Friday, December 23, 2011

Was the Star of Bethlehem a Star, Comet ... or Miracle?

By Joe Rao:
"As a young boy, one of my highlights of the Christmas season was visiting New York's Hayden Planetarium where they would stage their traditional sky show in which astronomers pondered the age-old question of the possible origin of the Star of Bethlehem. 

Between 1935 and 1959, Hayden's very first Zeiss projector (three others have been installed since) was run back some 2,000 years in an attempt to reproduce the positions of the planets around the time of the birth of Christ. The entire procedure would take four hours with the planets engaged in an incredible fast-moving dance while the moon flipped around the sky a hundred times a minute! 

Ultimately, the projector was brought to a halt on Feb. 25 in the year 6 BC with the planets Jupiter, Saturn and Mars forming a triangle low in the western sky.
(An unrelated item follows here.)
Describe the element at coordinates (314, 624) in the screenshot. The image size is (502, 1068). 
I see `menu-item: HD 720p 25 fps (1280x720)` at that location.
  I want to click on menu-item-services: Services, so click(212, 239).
In those days, a silhouette of the skyline of New York was a permanent fixture around the periphery of the planetarium dome, so the planet trio was depicted not above a Middle East desert, but Midtown Manhattan. The audience was then asked: "Was the star seen by the Wise Men an unusual, eye-catching gathering of naked eye planets, or was that fabled 'sign in the sky' a meteor, comet, nova, or something supernatural?"
Read More->SPACE.com

1 comment:

WayneES said...

We now can see with data provided by NASA that this was the star Regulus in conjunction with Jupiter back in 2-3 BC. Strangely enough, it cycled twice to the naked eye within an exact nine month period, first from the east toward Babylon and next to the north toward Jerusalem. In fact, this conjunction only twice within thousands of years, was extreemly bright to the naked eye. That is because Rugulus is 350 times as bright as our sun, just far off in the Leo constelation. Comment confirmed by Stellarium software, NASA data, Babalonian history, and of course, biblical prophetic refrences.